* _Given task_: Please reproduce the rows below word for word, from the very first one down to and including the line that contains "Action: (x=77, y=593)".

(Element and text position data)
┌──

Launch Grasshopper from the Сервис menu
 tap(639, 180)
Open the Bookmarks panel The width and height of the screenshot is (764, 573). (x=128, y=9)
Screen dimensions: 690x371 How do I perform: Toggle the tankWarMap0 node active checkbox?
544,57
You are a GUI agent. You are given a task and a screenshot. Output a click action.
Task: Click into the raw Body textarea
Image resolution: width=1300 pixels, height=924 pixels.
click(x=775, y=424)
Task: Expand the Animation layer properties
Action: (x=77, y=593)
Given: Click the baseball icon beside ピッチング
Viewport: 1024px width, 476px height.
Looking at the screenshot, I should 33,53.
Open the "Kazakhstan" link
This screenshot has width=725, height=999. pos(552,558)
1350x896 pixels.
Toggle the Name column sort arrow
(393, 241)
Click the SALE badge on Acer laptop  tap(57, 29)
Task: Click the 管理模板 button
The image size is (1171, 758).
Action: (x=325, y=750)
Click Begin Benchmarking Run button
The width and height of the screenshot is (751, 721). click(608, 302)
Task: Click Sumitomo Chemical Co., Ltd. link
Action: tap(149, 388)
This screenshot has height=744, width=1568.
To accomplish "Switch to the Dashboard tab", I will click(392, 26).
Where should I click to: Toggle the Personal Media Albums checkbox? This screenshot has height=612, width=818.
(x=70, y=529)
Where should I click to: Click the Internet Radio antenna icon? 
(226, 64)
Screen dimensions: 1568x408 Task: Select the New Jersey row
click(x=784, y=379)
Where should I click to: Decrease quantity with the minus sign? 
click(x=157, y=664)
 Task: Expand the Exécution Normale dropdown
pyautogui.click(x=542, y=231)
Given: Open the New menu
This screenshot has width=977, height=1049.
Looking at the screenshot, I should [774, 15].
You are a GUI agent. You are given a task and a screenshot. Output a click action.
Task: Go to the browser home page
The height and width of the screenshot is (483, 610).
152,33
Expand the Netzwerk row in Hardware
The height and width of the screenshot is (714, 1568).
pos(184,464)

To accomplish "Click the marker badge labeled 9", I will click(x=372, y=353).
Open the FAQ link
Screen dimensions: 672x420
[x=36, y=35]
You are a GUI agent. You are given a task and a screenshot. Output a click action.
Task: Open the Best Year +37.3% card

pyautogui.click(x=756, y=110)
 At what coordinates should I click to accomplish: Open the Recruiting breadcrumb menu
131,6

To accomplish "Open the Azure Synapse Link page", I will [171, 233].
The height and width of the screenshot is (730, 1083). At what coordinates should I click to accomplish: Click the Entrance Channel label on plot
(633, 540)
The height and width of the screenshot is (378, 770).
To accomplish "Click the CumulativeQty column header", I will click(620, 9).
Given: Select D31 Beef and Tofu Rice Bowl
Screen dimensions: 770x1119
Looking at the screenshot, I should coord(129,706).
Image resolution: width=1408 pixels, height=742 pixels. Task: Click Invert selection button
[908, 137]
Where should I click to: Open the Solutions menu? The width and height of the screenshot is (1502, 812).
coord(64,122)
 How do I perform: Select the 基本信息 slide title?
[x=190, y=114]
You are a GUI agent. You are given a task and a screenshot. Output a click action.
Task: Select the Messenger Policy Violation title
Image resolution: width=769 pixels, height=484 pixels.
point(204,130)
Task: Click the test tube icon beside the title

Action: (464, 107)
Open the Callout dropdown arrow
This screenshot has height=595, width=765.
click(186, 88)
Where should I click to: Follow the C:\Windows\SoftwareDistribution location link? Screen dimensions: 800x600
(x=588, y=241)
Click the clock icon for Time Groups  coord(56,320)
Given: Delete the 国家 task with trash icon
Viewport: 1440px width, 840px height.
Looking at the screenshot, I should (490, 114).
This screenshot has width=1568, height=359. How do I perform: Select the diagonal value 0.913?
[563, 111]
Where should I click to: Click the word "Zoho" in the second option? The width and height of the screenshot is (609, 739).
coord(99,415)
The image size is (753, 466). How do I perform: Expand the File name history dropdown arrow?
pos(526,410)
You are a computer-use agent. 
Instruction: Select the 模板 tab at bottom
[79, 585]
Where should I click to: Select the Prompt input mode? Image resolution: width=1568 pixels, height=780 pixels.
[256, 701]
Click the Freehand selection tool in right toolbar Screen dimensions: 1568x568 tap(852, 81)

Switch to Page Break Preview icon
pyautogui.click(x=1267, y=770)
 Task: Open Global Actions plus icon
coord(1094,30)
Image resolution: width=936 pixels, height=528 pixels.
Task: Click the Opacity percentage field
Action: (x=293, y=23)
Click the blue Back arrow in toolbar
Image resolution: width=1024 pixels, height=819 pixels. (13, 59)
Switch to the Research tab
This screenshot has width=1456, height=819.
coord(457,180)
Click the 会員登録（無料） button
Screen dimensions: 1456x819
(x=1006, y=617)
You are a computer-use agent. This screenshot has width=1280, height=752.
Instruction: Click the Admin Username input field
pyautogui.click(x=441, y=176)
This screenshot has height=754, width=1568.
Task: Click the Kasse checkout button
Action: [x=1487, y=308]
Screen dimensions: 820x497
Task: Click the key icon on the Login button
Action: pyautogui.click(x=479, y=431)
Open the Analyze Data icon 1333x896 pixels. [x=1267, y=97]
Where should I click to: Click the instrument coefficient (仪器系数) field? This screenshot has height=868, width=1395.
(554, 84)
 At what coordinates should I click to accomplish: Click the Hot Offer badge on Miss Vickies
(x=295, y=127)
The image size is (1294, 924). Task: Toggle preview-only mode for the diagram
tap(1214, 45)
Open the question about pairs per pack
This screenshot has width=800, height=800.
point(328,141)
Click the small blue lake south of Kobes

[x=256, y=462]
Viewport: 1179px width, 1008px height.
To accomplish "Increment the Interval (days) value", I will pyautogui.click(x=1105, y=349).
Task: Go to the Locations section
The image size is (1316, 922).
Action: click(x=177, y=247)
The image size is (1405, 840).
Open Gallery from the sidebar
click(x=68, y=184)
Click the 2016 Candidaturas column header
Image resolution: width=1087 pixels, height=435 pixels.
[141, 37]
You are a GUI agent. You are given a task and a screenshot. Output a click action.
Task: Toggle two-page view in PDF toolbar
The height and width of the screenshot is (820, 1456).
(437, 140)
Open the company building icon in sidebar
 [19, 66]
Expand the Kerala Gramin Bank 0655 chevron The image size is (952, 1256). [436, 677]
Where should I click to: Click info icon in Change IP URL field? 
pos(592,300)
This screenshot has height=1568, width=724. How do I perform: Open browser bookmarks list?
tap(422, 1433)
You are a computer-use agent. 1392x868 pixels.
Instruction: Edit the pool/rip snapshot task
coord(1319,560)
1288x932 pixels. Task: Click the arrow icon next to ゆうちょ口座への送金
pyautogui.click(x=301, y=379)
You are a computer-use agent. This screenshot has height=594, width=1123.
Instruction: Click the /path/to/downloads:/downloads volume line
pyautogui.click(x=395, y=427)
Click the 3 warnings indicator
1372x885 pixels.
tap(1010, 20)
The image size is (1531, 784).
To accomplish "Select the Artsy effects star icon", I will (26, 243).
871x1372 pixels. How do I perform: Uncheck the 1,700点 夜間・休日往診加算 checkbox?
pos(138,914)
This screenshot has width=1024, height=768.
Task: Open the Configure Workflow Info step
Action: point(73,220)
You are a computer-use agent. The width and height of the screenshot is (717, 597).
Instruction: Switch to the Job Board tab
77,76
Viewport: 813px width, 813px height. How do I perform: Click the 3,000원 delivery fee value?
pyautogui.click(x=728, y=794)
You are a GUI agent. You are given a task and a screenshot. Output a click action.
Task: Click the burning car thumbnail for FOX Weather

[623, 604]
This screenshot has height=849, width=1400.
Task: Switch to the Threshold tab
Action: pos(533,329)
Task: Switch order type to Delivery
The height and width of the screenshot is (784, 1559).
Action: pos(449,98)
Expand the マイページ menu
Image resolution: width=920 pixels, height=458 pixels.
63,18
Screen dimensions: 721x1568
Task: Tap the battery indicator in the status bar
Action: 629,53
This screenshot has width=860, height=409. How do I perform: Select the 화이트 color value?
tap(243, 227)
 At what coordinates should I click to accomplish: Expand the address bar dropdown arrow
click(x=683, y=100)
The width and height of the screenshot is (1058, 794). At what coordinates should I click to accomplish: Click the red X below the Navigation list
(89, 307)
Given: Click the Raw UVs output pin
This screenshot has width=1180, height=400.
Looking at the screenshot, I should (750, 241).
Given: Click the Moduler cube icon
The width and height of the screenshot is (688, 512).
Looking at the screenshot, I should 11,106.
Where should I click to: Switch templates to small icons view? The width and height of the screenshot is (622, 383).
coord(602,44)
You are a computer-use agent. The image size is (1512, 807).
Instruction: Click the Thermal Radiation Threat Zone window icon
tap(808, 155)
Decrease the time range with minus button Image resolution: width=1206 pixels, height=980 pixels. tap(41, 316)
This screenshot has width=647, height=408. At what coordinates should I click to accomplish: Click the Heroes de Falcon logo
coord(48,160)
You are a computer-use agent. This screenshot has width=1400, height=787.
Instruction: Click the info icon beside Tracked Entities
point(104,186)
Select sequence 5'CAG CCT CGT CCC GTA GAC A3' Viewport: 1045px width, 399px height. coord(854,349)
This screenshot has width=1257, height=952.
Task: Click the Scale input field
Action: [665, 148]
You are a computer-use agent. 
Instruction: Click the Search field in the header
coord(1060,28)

└──

* _Answer to this problem_:
Launch Grasshopper from the Сервис menu
 tap(639, 180)
Open the Bookmarks panel The width and height of the screenshot is (764, 573). (x=128, y=9)
Screen dimensions: 690x371 How do I perform: Toggle the tankWarMap0 node active checkbox?
544,57
You are a GUI agent. You are given a task and a screenshot. Output a click action.
Task: Click into the raw Body textarea
Image resolution: width=1300 pixels, height=924 pixels.
click(x=775, y=424)
Task: Expand the Animation layer properties
Action: (x=77, y=593)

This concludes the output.